Di seguito tutte le informazioni essenziali su come funziona la misura, le agevolazioni previste e il calendario dei passaggi per presentare domanda.
Che cos’è e cosa prevede la Rottamazione
La definizione agevolata riguarda tutti i debiti (tributari e non tributari) affidati all’Agente della Riscossione nel periodo compreso dal 1° gennaio 2000 al 31 dicembre 2023.
Aderendo alla misura, il cittadino beneficia dell’eliminazione delle somme aggiuntive normalmente dovute:
- Cosa NON si paga: sono integrali e automaticamente stralciati gli importi dovuti per sanzioni, interessi, interessi di mora e aggio.
- Cosa SI paga: resta dovuto unicamente l’importo a titolo di capitale e le eventuali somme per il rimborso delle spese per procedure esecutive e diritti di notifica.

> [Materiale fornito]:
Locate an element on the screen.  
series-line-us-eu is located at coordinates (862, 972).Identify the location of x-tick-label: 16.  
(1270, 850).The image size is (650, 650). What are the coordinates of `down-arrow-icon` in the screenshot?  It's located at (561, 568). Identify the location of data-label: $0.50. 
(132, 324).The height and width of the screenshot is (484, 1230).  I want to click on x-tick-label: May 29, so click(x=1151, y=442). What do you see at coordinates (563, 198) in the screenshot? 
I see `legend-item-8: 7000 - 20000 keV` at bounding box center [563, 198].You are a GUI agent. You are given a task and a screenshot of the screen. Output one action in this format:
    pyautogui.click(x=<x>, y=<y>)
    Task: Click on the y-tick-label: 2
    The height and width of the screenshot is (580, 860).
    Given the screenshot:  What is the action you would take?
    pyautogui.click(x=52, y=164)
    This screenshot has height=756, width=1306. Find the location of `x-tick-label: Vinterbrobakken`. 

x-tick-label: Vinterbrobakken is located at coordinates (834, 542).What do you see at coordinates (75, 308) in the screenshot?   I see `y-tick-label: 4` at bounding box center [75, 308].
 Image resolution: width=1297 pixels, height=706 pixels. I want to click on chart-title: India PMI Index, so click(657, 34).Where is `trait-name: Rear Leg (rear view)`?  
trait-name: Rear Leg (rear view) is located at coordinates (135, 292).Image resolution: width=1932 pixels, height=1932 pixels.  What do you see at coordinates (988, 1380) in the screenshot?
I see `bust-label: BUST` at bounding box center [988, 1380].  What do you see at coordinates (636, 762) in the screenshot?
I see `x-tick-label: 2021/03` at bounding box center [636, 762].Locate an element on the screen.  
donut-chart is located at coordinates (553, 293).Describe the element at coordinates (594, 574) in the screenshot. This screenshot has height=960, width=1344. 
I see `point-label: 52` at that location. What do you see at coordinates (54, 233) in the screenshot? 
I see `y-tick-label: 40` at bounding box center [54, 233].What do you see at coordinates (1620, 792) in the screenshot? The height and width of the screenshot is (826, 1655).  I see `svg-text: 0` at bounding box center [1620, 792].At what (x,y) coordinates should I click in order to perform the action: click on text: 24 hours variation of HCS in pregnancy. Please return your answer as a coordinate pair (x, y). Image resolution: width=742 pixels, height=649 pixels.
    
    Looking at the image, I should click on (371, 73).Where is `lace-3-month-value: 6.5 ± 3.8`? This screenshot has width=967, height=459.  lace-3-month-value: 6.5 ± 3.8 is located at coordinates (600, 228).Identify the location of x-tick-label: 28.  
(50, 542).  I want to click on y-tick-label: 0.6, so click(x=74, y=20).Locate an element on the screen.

> [Da fare]:
(a) Secondo il testo sulla rottamazione, perché chi aderisce non paga sanzioni, interessi e aggio? Rispondi in una, due o tre frasi.
(b) Indica se ciascuna affermazione concorda con il testo sulla rottamazione, rispondendo sì o no e citando le parole decisive: (i) la definizione agevolata riguarda soltanto i debiti tributari; (ii) rientrano i debiti affidati all'Agente della Riscossione nel 2023; (iii) i diritti di notifica restano da pagare.
(c) Continua il testo sulla rottamazione a partire dall'ultima frase riportata.
Le voci non hanno alcun legame con il testo sulla rottamazione.

> [Risposte in ordine]:
(a) Perché chi aderisce alla misura beneficia dell'eliminazione delle somme aggiuntive normalmente dovute. Sanzioni, interessi, interessi di mora e aggio vengono quindi stralciati automaticamente.

(b)
(i) No: "tutti i debiti (tributari e non tributari)".
(ii) Sì: "nel periodo compreso dal 1° gennaio 2000 al 31 dicembre 2023".
(iii) Sì: "le eventuali somme per il rimborso delle spese per procedure esecutive e diritti di notifica".

(c)
- Multe stradali e sanzioni amministrative: per le violazioni del Codice della Strada e sanzioni amministrative non tributarie, lo sconto riguarda gli interessi e l’aggio, mentre la sanzione principale rimane dovuta.
Come fare domanda e quali sono le tempistiche
L’intera procedura si svolgerà secondo le seguenti scadenze operative previste dall’Agente della Riscossione:
- Dal 15 ottobre 2026: AdER renderà disponibili nell’area riservata del proprio sito internet i dati necessari per individuare con precisione i singoli carichi definibili.
- Dal 16 ottobre 2026 al 15 dicembre 2026: i cittadini interessati dovranno presentare la dichiarazione di adesione esclusivamente online sul sito internet istituzionale dell’Agenzia delle Entrate-Riscossione (https://www.agenziaentrateriscossione.gov.it).
- Entro il 28 febbraio 2027: l’Agente della Riscossione invierà la risposta ufficiale ai richiedenti, con il calcolo esatto delle somme dovute e le scadenze del piano.
- Entro il 31 marzo 2027: scade il termine per il pagamento dell’importo dovuto.
Modalità di pagamento
Il saldo delle somme dovute potrà avvenire:
- In un’unica soluzione entro il 31 marzo 2027.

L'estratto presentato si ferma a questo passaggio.